Bravery manifests in many guises. John was tired of fighting–he was assigned to the front line–and was terrified. But, like all his comrades, he put up a brave front. Besides, he would never let his side down, by playing the coward. He wanted respect and men in the front usually got it. It’s basic, the respect, that is. So was the fear. He had enough; he was drafted, he had no choice so here he was, some people in his platoon still left, and all he could think of was he going to be next? It was dark, he had no idea where he was and didn’t dare to light a match. The smell of decomposing flesh was nauseating. He put his hand in his pocket and pulled out a piece of Wrigley’s spearmint gum. He unwrapped the wrapper and carefully folded it into the smallest possible design he could and put it back in his pocket. Sort of like a keepsake. Something to remember this moment by. He was chewing the gum when he heard rounds of fire coming from the north: enemy direction. He hit the ground the same time that his buddy was hit. The firing stopped. He felt icy cold and the deafening silence was unreal. It was then he noticed that everyone around him had been shot and he was completely an utterly alone. The illumination in the sky was sufficient to show the carnage.

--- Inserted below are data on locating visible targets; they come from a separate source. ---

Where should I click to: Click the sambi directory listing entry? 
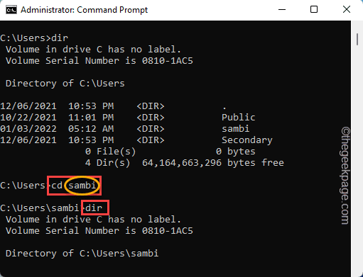pyautogui.click(x=236, y=129)
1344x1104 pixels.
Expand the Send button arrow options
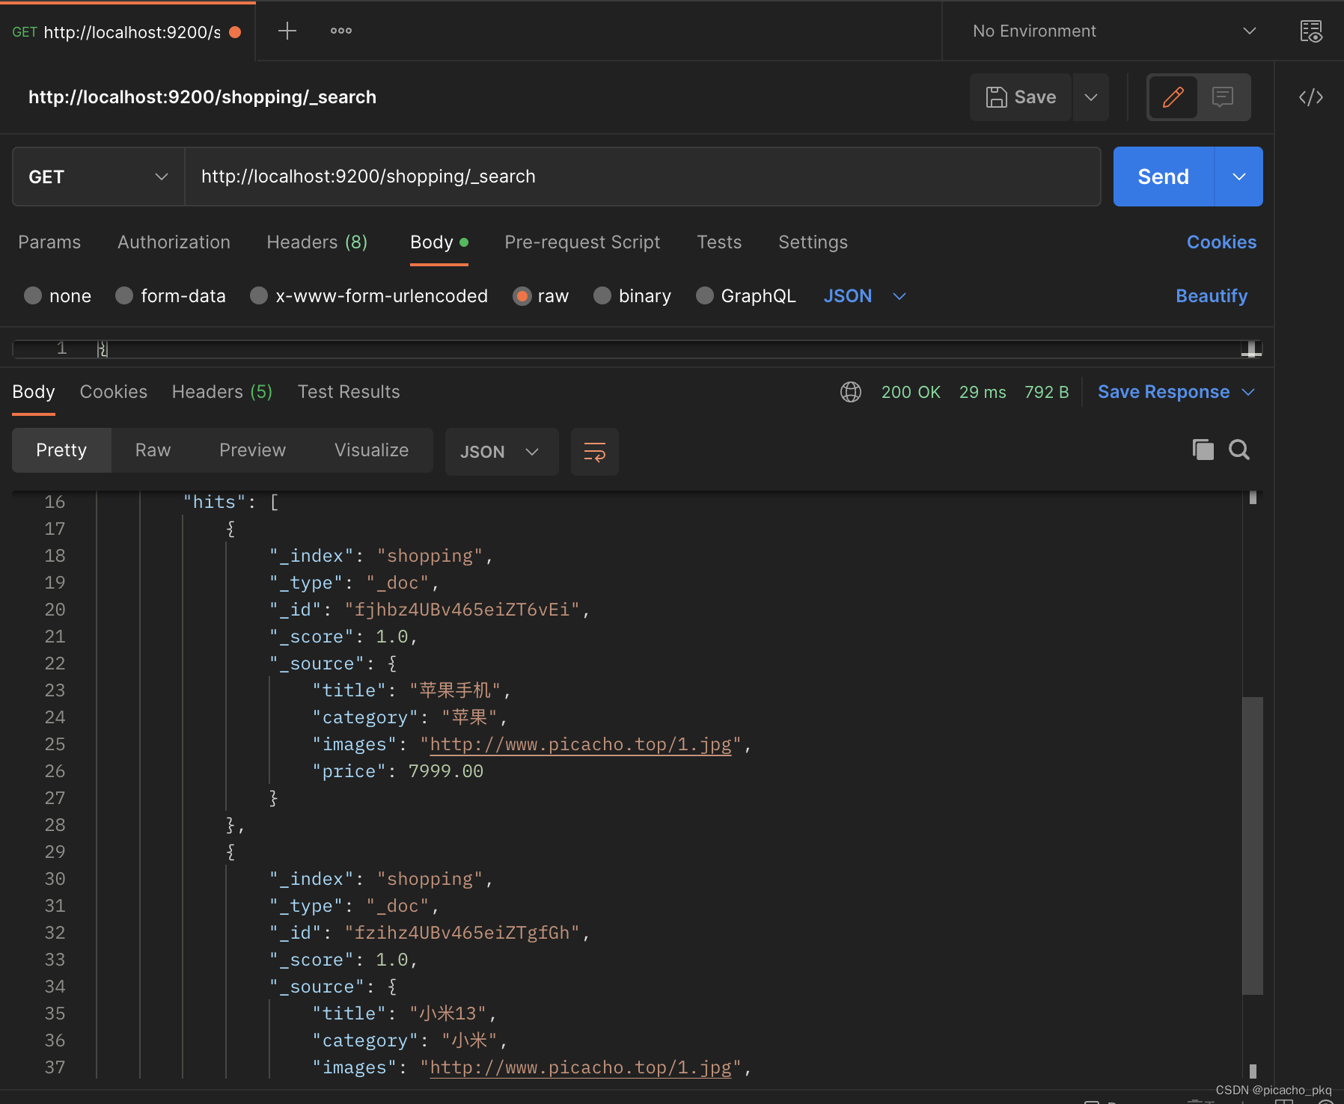1239,177
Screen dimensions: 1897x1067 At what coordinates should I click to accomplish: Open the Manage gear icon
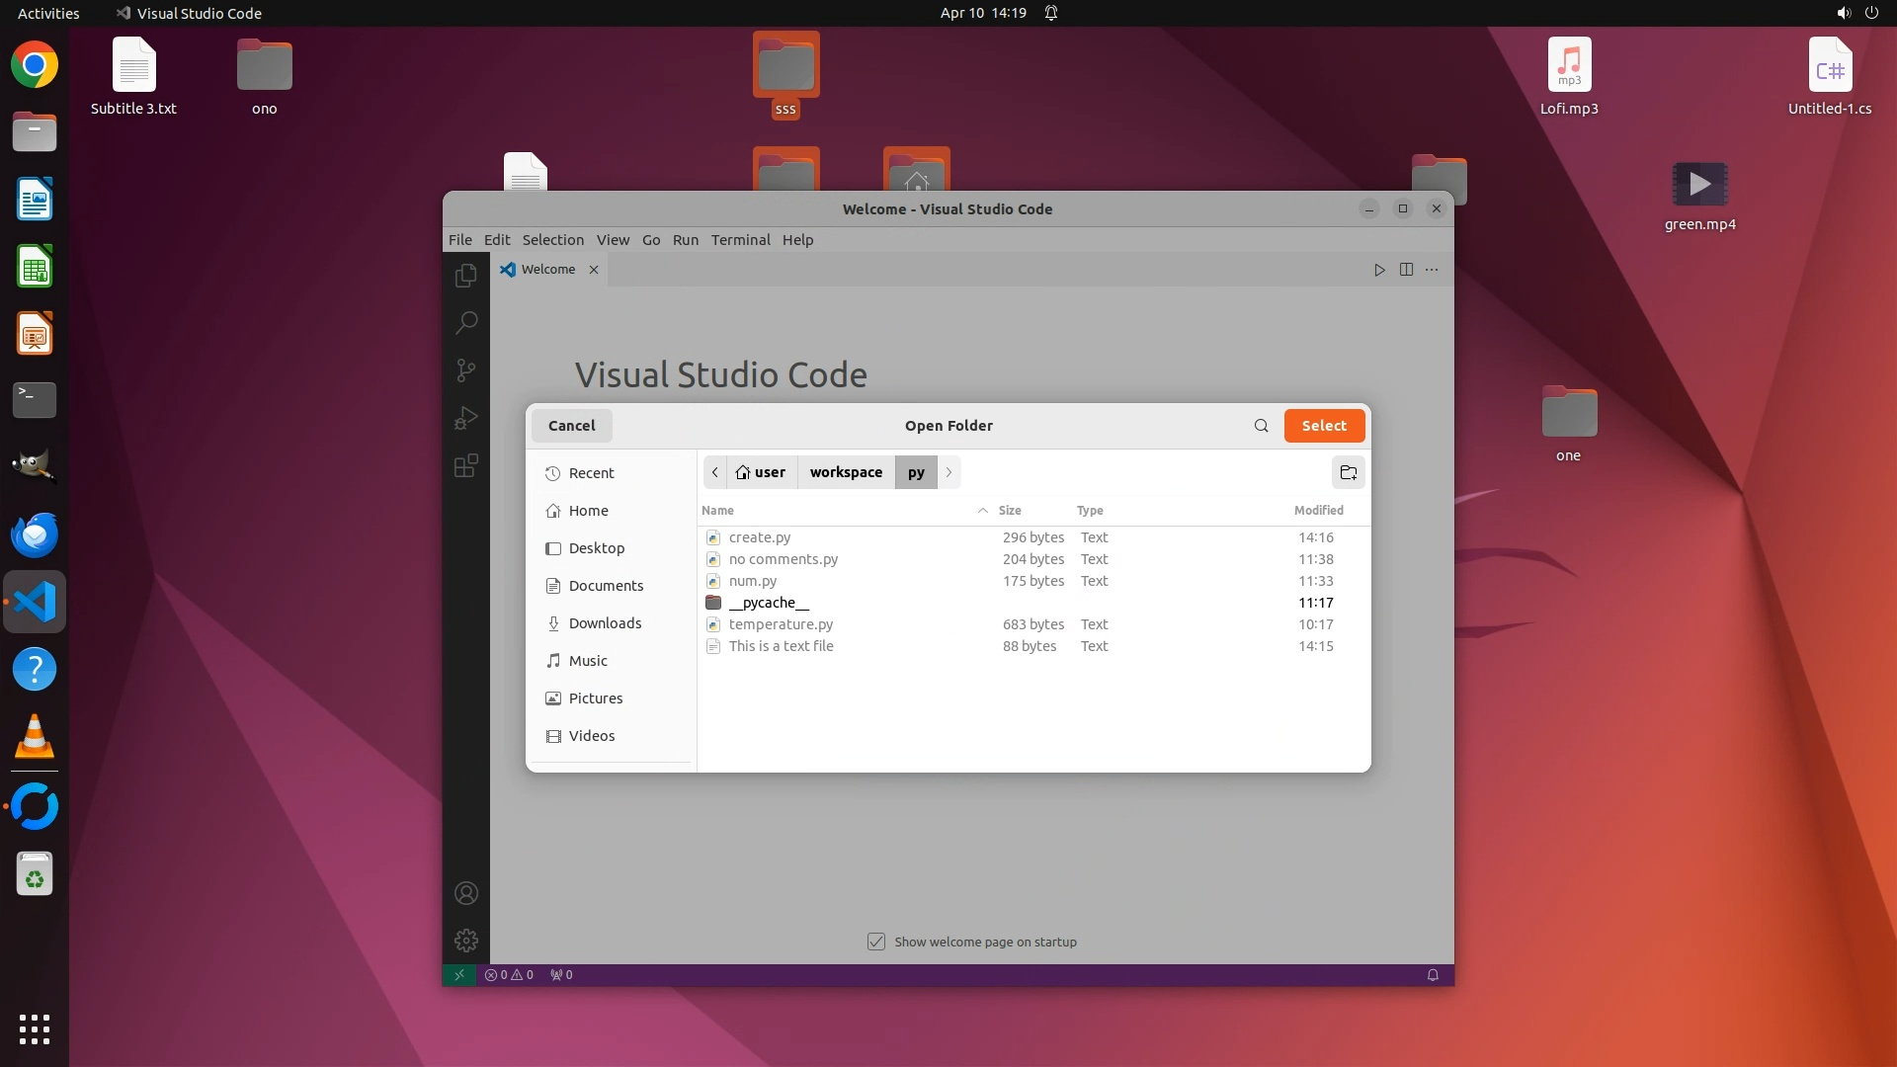[x=465, y=941]
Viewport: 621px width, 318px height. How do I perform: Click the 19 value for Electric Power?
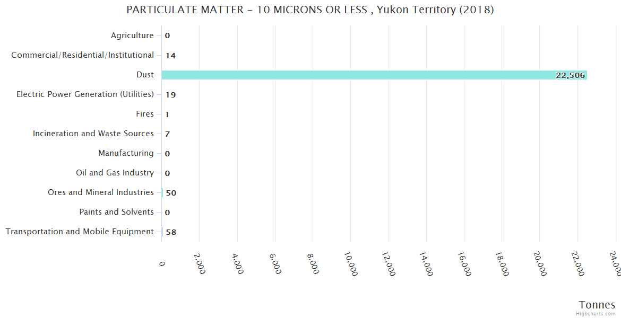point(170,95)
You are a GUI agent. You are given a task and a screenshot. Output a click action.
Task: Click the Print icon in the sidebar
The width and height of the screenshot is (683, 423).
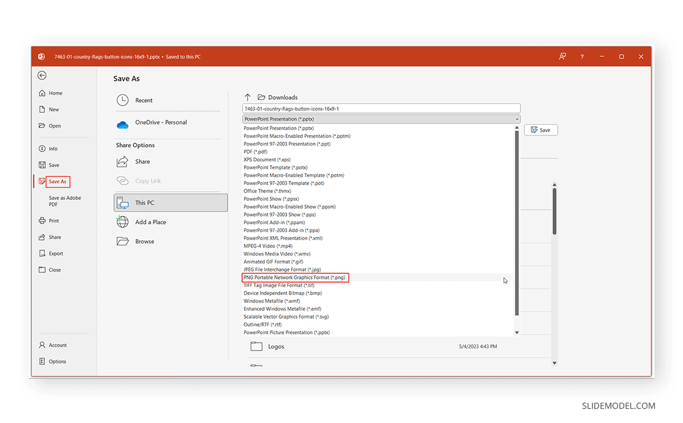(x=44, y=220)
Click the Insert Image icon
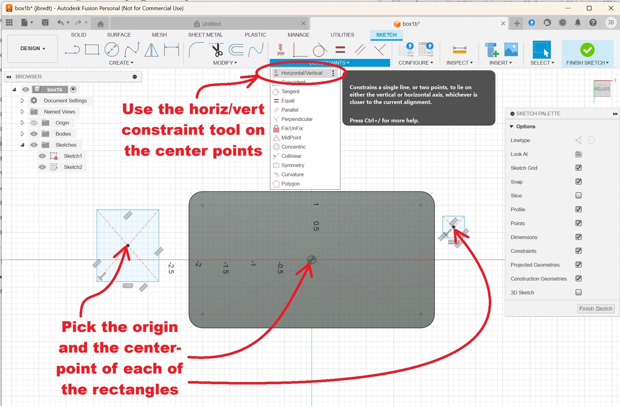Viewport: 620px width, 406px height. click(511, 50)
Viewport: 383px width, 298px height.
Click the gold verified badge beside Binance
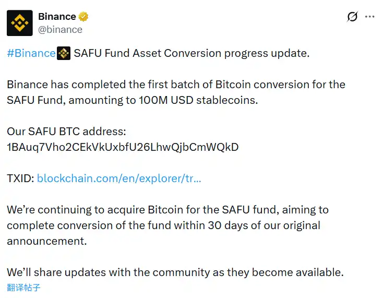click(x=83, y=17)
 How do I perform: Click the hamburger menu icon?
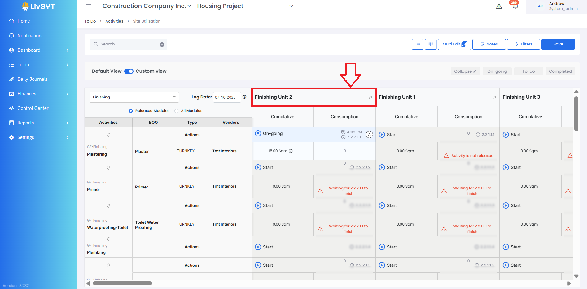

He put his hand in his pocket and felt for the wrigleys spearmint wrapper that he had folded umpteen times. He felt secure by the touch of it, a moment of normalcy in what was an insane situation*. War sucks. His dreams of coming back a hero, medalled, to show off to his family, friends, girlfriend was insignificant. What was he supposed to do now? He rubbed the wrapper between his thumb and forefinger; thinking, thinking. In shock and, not a soul in site. The quiet was relentless.
So he did what any brave men would have done. He took his rifle, stuck it into his mouth and blew his brains out. The last thing he remembered before pulling the trigger was swallowing the piece of paper.